There’s an inequity here and it skews against younger homebuyers. A California Budget & Policy Center calculation shows that a Californian 55 or older who sells a $1.4 million home that has a taxable value of $200,000, and purchases a new home for $1.5 million, would only pay $3,000 in annual property taxes. Someone under 55 would be taxed $15,000 for the same property.

The potential loss of local property tax revenues that support schools and services is what motivates Prop. 5 opponents, from the California League of Women Voters to the San Luis Obispo Chamber of Commerce. The state Legislative Analyst’s Office estimates that the schools and local government losses will run $1 billion annually. The analyst’s report notes that 85,000 homeowners older than 55 currently move to different homes each year without a property tax break incentive.

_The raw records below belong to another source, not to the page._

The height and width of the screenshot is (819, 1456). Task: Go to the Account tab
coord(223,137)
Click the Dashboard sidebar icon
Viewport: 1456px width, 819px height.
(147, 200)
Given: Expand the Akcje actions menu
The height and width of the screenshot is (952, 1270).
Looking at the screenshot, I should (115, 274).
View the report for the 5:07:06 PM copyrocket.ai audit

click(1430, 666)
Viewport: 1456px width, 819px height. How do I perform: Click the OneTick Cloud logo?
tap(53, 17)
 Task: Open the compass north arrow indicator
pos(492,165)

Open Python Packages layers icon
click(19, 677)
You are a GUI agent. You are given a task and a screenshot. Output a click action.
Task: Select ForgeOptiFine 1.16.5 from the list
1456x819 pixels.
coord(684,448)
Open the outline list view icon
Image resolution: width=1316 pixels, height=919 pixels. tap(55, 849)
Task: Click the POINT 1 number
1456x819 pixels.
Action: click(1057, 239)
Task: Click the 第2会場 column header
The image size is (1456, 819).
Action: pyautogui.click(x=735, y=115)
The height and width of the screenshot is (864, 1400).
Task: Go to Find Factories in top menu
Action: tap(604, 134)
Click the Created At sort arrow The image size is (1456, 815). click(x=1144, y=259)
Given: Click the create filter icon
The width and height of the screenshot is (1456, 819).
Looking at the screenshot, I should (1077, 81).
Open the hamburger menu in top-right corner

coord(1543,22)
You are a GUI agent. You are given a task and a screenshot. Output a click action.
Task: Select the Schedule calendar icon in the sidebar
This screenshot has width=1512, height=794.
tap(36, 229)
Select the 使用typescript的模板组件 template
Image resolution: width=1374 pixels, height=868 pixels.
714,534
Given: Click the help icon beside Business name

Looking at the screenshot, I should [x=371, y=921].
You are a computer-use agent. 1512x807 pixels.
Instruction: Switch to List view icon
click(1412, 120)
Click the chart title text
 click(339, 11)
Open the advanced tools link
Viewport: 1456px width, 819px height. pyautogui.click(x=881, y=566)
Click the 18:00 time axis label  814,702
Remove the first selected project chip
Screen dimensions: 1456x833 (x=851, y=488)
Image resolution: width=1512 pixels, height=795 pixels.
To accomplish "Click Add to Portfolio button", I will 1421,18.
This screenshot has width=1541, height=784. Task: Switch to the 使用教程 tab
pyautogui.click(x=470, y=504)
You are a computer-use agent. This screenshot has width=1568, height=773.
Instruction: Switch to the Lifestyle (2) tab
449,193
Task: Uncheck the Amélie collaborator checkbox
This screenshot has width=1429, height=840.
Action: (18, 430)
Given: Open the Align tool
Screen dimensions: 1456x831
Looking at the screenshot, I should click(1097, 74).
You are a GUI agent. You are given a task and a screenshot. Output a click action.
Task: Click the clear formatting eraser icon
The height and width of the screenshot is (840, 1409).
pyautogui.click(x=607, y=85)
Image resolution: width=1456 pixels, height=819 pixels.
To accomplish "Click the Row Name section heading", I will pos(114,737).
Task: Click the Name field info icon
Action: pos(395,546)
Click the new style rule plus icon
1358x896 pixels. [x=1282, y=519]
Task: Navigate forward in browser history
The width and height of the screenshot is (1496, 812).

“Prop. 5 brings the realtors more profit,” said Veronica Carrizales, policy and campaign development director at California Calls, a statewide alliance of 31 organizations working to educate and mobilize young and infrequent voters. California Calls has organized nearly 4,000 volunteers statewide to speak to voters about Prop. 5 and its potential impacts on local school and government budgets.

The ballot measure is a gambit “to bring the tax conversation back to residential tax issues rather than the reform of commercial property tax structures,” she said. “Expand protections for seniors—keep it all about benefits for seniors.”

California Calls and other Prop. 5 opponents have set their sights on a bigger fight in two years. In September, as part of a coalition of labor, faith and community organizations, they qualified a measure for the 2020 ballot that would adjust Proposition 13 to re-assess commercial property taxes.

Unlike residential property that frequently changes hands in a straight-forward deed transfer, commercial land holdings can change ownership in a variety of ways. The sale of shares in a company that owns the land, for example, changes the ownership but not in a way that would trigger a property tax re-assessment.

In California political terms, any challenge to Prop 13 is potentially seismic. The landmark 1978 measure set the property tax rate at one percent of a property’s purchase price, with annual increases capped at two percent. It applies to commercial and residential properties but got its momentum and brand when it was overwhelmingly approved by homeowners hit hard by the existing tax structure on residential property.

Prop. 13 maintains a tight grip on the psyches of likely voters over 55. The 2020 ballot measure would not apply to their residential property. Commercial and industrial properties presently locked in at 1976 levels would be taxed based on current market value. The reform could yield up to $10.5 billion annually for the state, but would not change the tax structure for residential properties.

“Re-looking at Prop. 13 opens up a discussion about the real flaw in Prop. 13—which is [its] commercial property tax structure,” Goldberg said.

The real estate industry may well be bracing for that fight. In the meantime, August polls showed Prop. 5 trailing badly.

Proponents recently petitioned the Secretary of State to place a new version of Prop. 5—similar to the November measure—on the 2020 ballot. It is approved for circulation for signatures, with an April, 2019 deadline for signature collection.

Representatives of Prop. 5 proponents did not respond to multiple email queries from Capital & Main.